The battalion comprising Companies A and C was attached to General John C. Fremont’s command in the Shenandoah Valley when formed in February 1862, with Major McGee in command. Until March of 1862, the regiment was attached to the Railroad District, West Virginia, then to the Railroad District of the Mountain Department until May. Company C was led by Captain Seymour Beach Conger. During the pursuit of Confederate General Thomas J. “Stonewall” Jackson’s infantry in his retreat up the Shenandoah Valley, Captain Conger and his company frequently engaged them. During an especially notable assault by the company near a bridge at Mount Jackson VA, the Union position was saved and special mention was made of the company by General Fremont. The troopers of the 3rd would continue to make themselves conspicuous with gallant bravery and determination in numerous skirmishes and battles. In late 1862, the battalion primarily served as scouts in northern Virginia.
When the Army of the Potomac was reorganized in January of 1863, companies A and C were detached for special duties at General Sigel’s “Grand Reserve Division” headquarters. Company H, commanded by Captain W. H. Flesher, was detached to Parkersburg, and company G, under Captain John S. Witcher, was in Colonel Rutherford B. Hayes’ brigade in the Kanawha Valley.
In June 1863, companies A and C, both under Captain Conger (who himself had recruited Company A), were attached to the cavalry brigade of Colonel Thomas C. Devin, in Brigadier General John Buford’s 1st Cavalry Division. The unit would see heavy action in the battles at Brandy Station, Beverly Ford, Stevensburg, and Upperville.
As Buford’s two brigades, the 2nd under Devin and the 1st under Colonel William Gamble, made their way north through Maryland and over the Pennsylvania border, the unit would see its most desperate action since Brandy Station. Entering the small town of Gettysburg around noon on June 30, the 59 men of Companies A and C of the 3rd, and the rest of the two small brigades, were met with cheers and shouts by the excited townspeople. In the morning, the two companies of a newly-created Union state found themselves in the midst of very hot work northwest of the town, holding back a Confederate infantry advance until their own infantry could arrive on the field. The 3rd was positioned near the unfinished Railroad Cut, on the left flank of Devin’s brigade, connecting with the right flank of Gamble’s troopers. Their two companies held a narrow front that morning, but the troopers, who were growing accustomed to such hot work, held their line with the rest of the brigade until finally relieved by the Union 1st Corps. Devin’s brigade was positioned northeast of the town to picket the approaches from that direction. As the newly-arrived Union 11th Corps were pushed back in the fields north of Gettysburg in the early afternoon, the 3rd West Virginia and Devin’s brigade slowed the Confederate advance long enough to allow the infantry to rally on Cemetery Hill and Ridge to their rear.

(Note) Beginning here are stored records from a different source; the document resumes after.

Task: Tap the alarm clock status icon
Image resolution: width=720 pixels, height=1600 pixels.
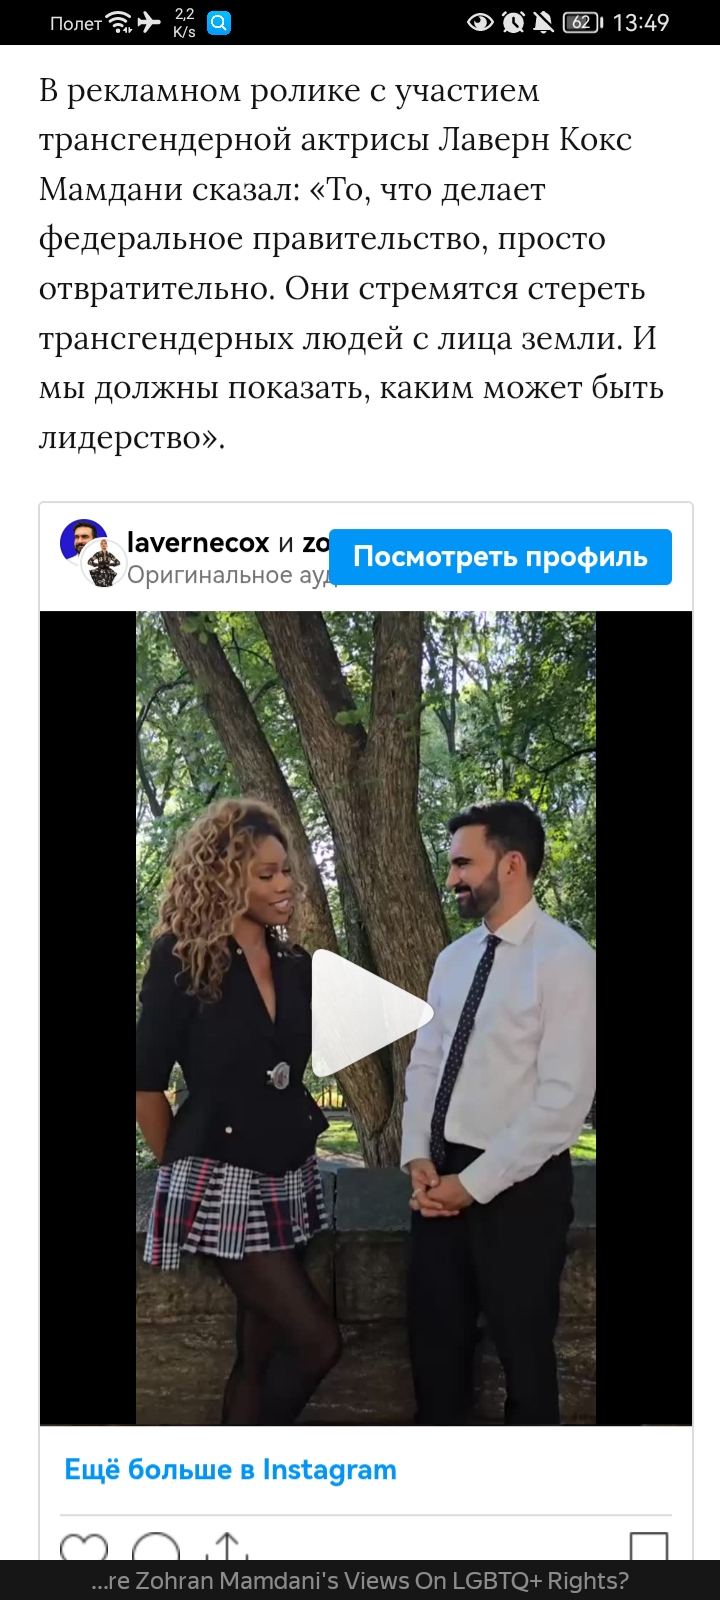Action: point(514,22)
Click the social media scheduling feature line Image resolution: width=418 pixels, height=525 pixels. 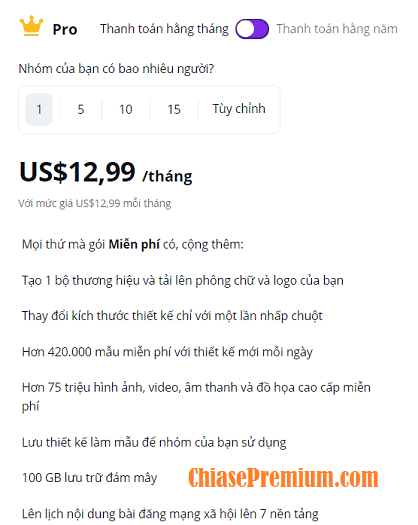coord(170,514)
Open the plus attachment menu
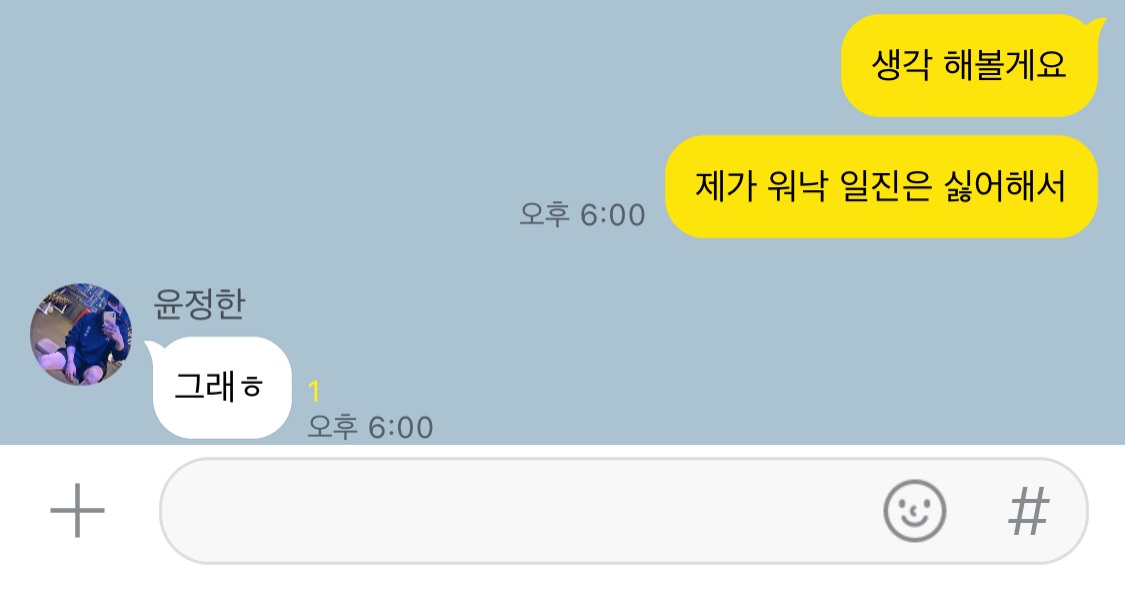Viewport: 1125px width, 607px height. pyautogui.click(x=77, y=510)
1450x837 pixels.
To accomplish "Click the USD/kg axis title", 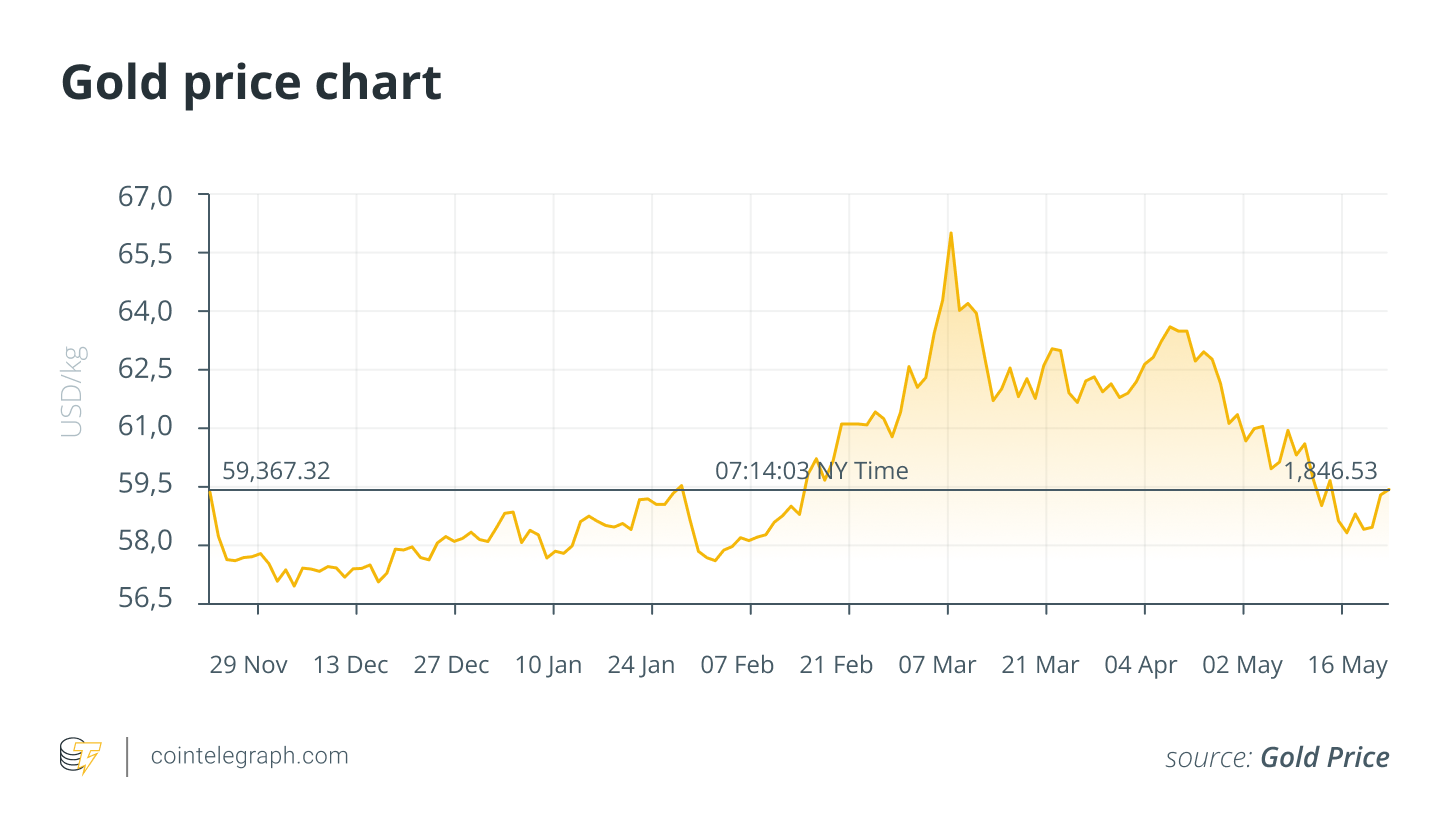I will (x=72, y=392).
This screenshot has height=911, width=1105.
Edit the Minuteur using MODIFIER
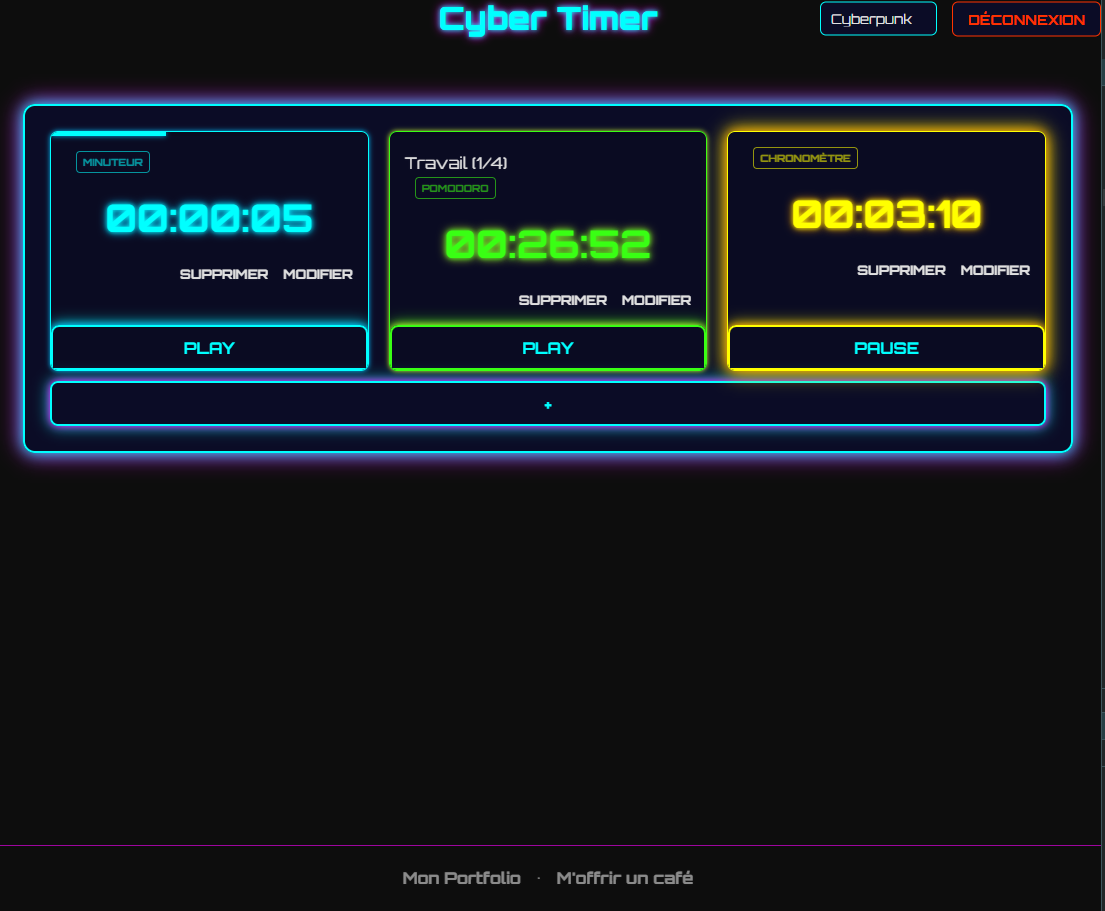click(x=318, y=274)
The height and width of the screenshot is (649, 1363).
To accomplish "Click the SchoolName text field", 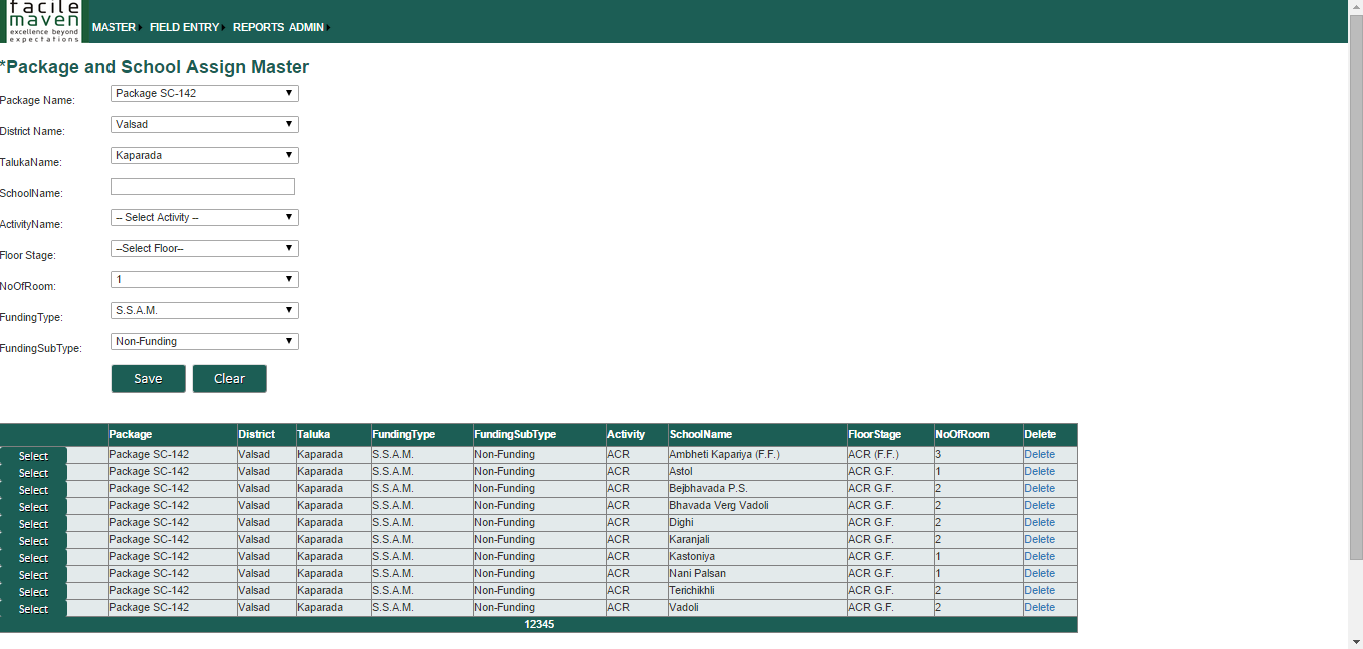I will pyautogui.click(x=202, y=187).
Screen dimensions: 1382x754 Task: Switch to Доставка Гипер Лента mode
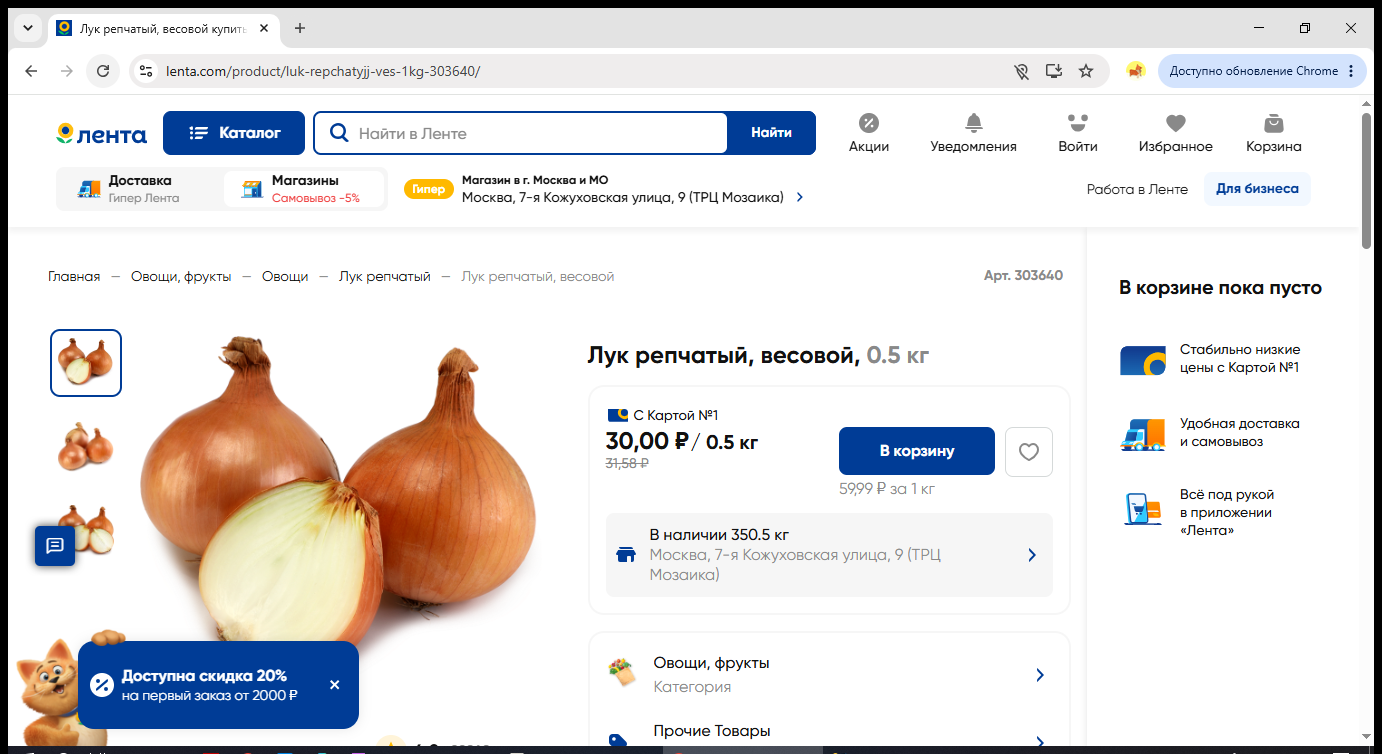[x=140, y=189]
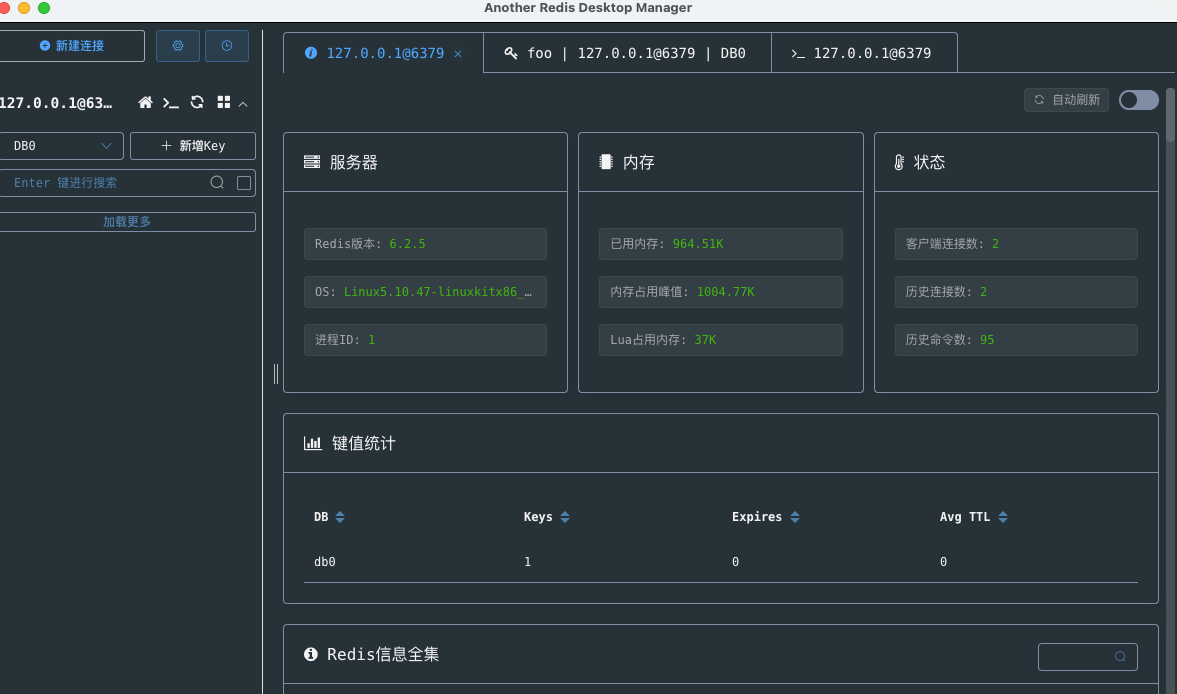Open the command log clock button
This screenshot has height=694, width=1177.
coord(227,46)
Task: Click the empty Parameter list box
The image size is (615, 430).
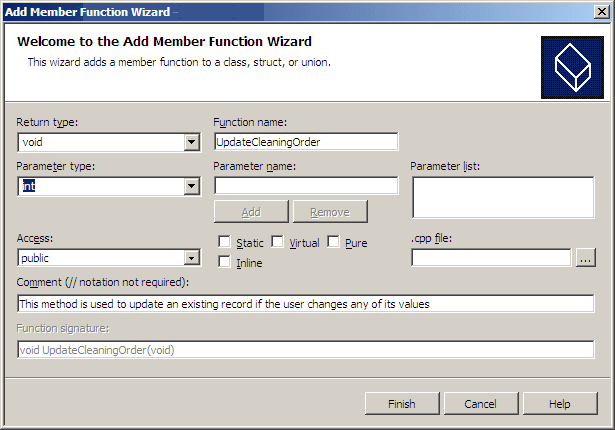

This small group on the battle line that morning was quite different from the other troopers. While they may have had many of the same reasons for being there as their comrades from Pennsylvania, New York, and Illinois, on factor set them apart from the others; the men of the 3rd were Southerners, men who, until recently, had called themselves Virginians.
The path that the men of the 3rd took to reach that ridgeline that morning had been a long and complicated one. Like many of the citizens who lived in the mountainous western and northern counties of Virginia, these men had felt “abandoned” when the Old Dominion, Virginia, voted to secede from the Union. They saw no good reason to break up the Republic over the abstract ideas that the politicians were arguing over. And, many of these people felt more of a kinship with their neighbors on the Ohio and Pennsylvania borders, than to the affluent farmers of the Virginia tidewater areas. So, the Virginia counties in the west decided that if their state could decide to secede over their protests, then they themselves would secede from Virginia and form their own new state.
Companies A and C of the 3rd West Virginia Cavalry would serve in Devin’s Brigade until November of 1863, when they were ordered back to the Department of West Virginia. Returning to Wheeling, it joined the other companies in the regiment and reorganized under Conger. The following year, through continuous recruitments, the roster of the 3rd would be completed and would constitute a full regiment of cavalry.
Conger would live unscathed through the action at Gettysburg, but was killed on August 7, 1864, as a Major, near Moorefield WV while the regiment was attached to the Army of West Virginia. He is today interred at Arlington National Cemetery. General Averell, lamenting Conger’s death, wrote in his official report, “…with our exultations is mingled a profound grief at the loss of Major Conger, 3rd West Virginia Cavalry, who found death as he had always wished, in the front of battle, with heart and hand intent upon the doing of his duty. Brave, steadfast and modest, when he fell this command lost one of its best soldiers, and his regiment and general a friend. The men who followed him in the charge will never forget his glorious example…”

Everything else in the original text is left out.